Obiettivo dichiarato 1: Ricopia parola per parola le righe dei record dalla riga con "Select the Ramp module title bar" alla riga con "Where should I click to: Click", entrambe comprese.

__________

Foto dalla pagina Facebook della Fondazione Golinelli

Bologna, domani

Eugenio Cau

Una passeggiata nella città della conoscenza dell’Opificio Golinelli dove i giovani imparano a innovare

Bologna. Non la si nota subito, arrivando in macchina nella primissima periferia di Bologna, la “città della conoscenza” dell’Opificio Golinelli. Quella che i comunicati ufficiali definiscono una città, in realtà è una cittadella, fortificata con muri bianchi e un cancello altrettanto bianco, quasi invisibile, che scorre automatico e ti porta davanti a un terrapieno piuttosto ripido. Sono pochi metri, ma meglio avere un’automobile diesel per risalirlo. Una volta arrivati, la cittadella tutta bianca si apre davanti al visitatore. La Fondazione Golinelli è nata trent’anni fa come impresa filantropica di Marino Golinelli, imprenditore e fondatore della Alfa Farmaceutici (oggi Alfasigma), che prima che diventasse famoso in Silicon Valley ha portato in Italia il concetto del “giving back”: ho avuto molte opportunità, voglio darne ad altri. Nel 2015 la Fondazione inaugura l’Opificio Golinelli, vale a dire i primi degli edifici bianchi che costituiscono la cittadella. Poi arriva il Centro arti e scienze, un grande spazio espositivo progettato da un’archistar locale, e la cittadella comincia ad acquisire dimensioni notevoli: 9.000 metri quadrati. L’idea dell’Opificio è eminentemente filantropica, e ha due focus principali: da un lato la didattica, dall’altro la contaminazione umanistica.

__________

Obiettivo dichiarato 2: Nel testo sull'Opificio Golinelli, perché conviene arrivare con un'automobile diesel?

Estratto da un dataset:

__________

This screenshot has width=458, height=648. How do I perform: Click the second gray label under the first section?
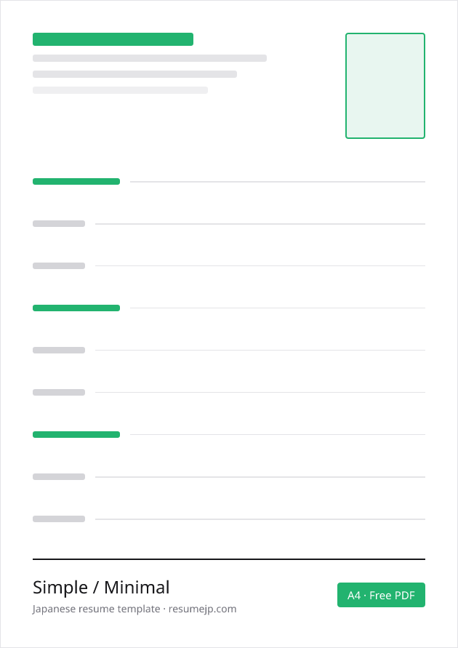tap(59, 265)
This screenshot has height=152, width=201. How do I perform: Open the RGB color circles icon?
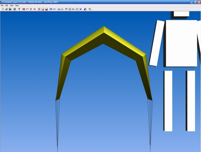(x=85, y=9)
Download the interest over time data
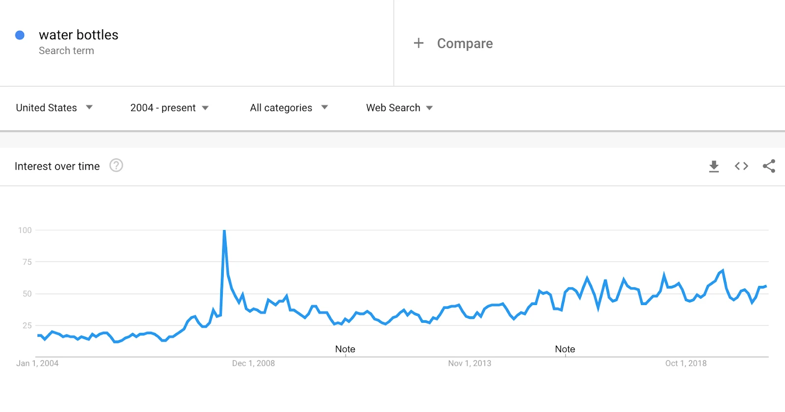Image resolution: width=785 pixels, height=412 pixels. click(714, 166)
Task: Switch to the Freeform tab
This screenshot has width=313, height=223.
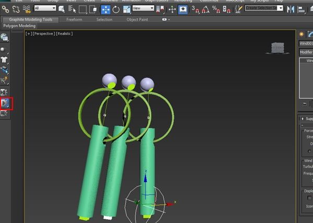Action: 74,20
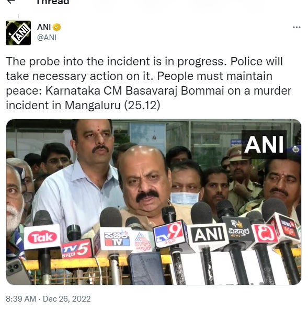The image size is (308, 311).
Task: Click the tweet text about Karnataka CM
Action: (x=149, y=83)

__________

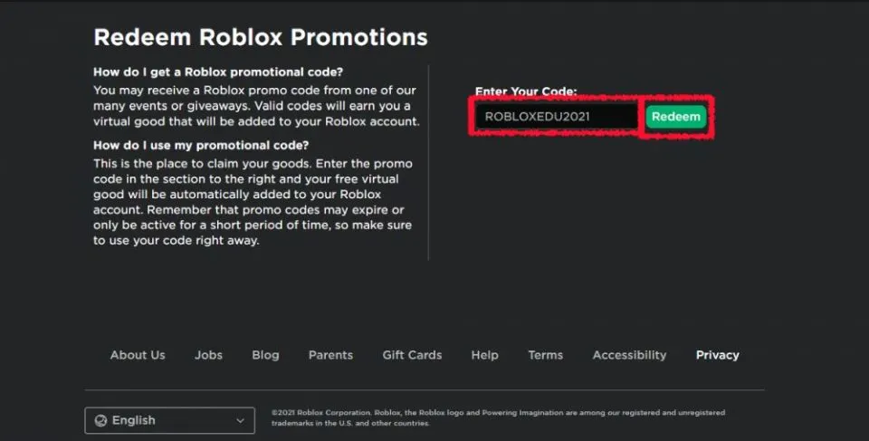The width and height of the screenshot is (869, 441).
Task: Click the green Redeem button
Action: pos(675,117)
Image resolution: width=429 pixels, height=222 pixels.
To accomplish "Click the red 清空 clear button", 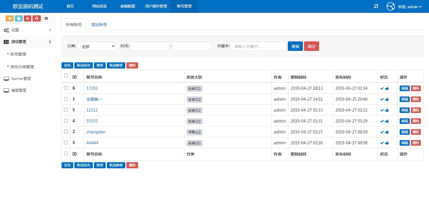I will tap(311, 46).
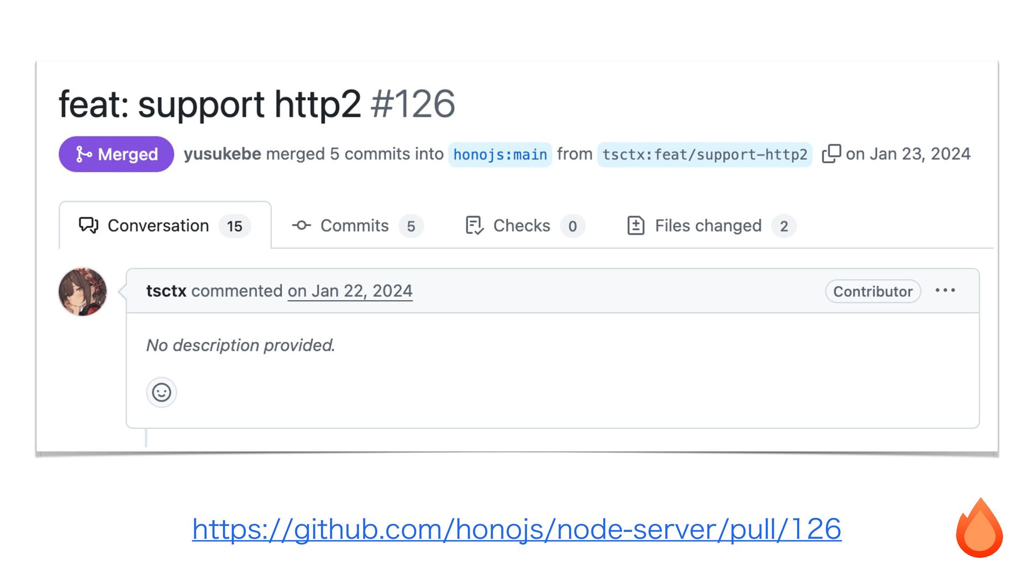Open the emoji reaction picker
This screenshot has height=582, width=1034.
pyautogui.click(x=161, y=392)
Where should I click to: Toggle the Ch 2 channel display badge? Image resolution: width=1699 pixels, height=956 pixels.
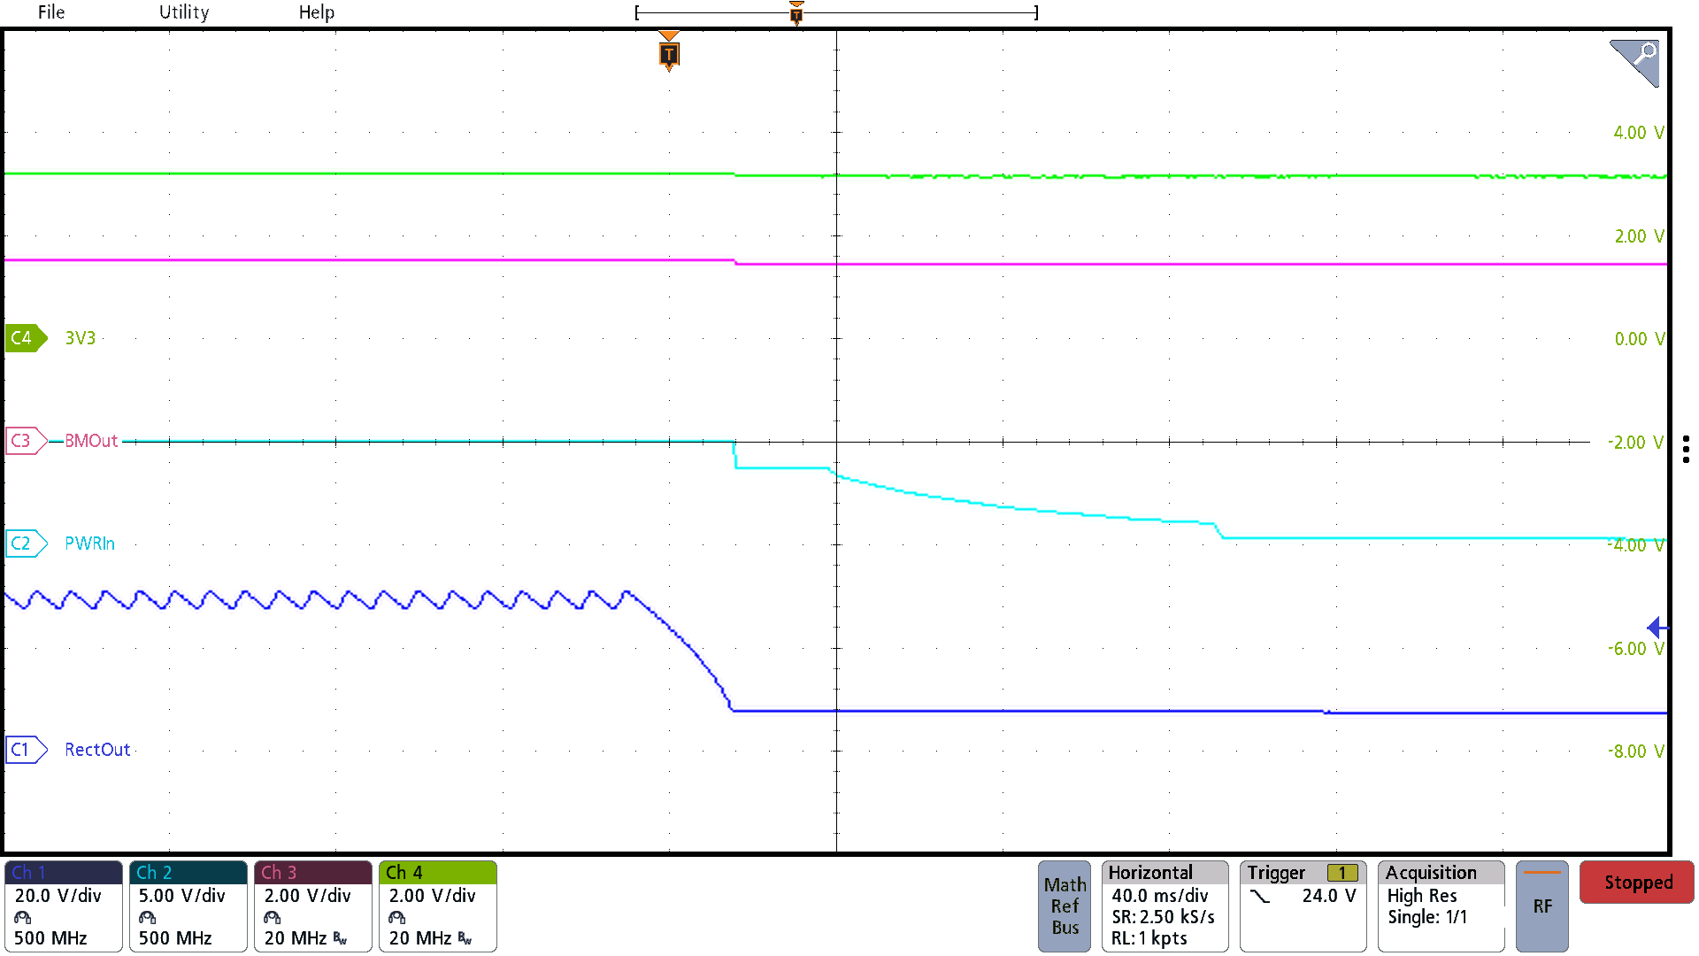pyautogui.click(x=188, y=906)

__________

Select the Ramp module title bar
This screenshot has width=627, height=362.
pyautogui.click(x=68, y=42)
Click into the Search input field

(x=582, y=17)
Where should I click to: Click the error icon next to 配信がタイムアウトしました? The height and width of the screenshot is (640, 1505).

__________

Risposta completa 1:
Select the Ramp module title bar
This screenshot has width=627, height=362.
pyautogui.click(x=68, y=42)
Click into the Search input field

(x=582, y=17)
Where should I click to: Click the error icon next to 配信がタイムアウトしました? The height and width of the screenshot is (640, 1505).

Risposta completa 2: Il cancello d'ingresso porta davanti a un terrapieno piuttosto ripido. Per risalirlo, anche se è lungo pochi metri, conviene avere un'auto diesel.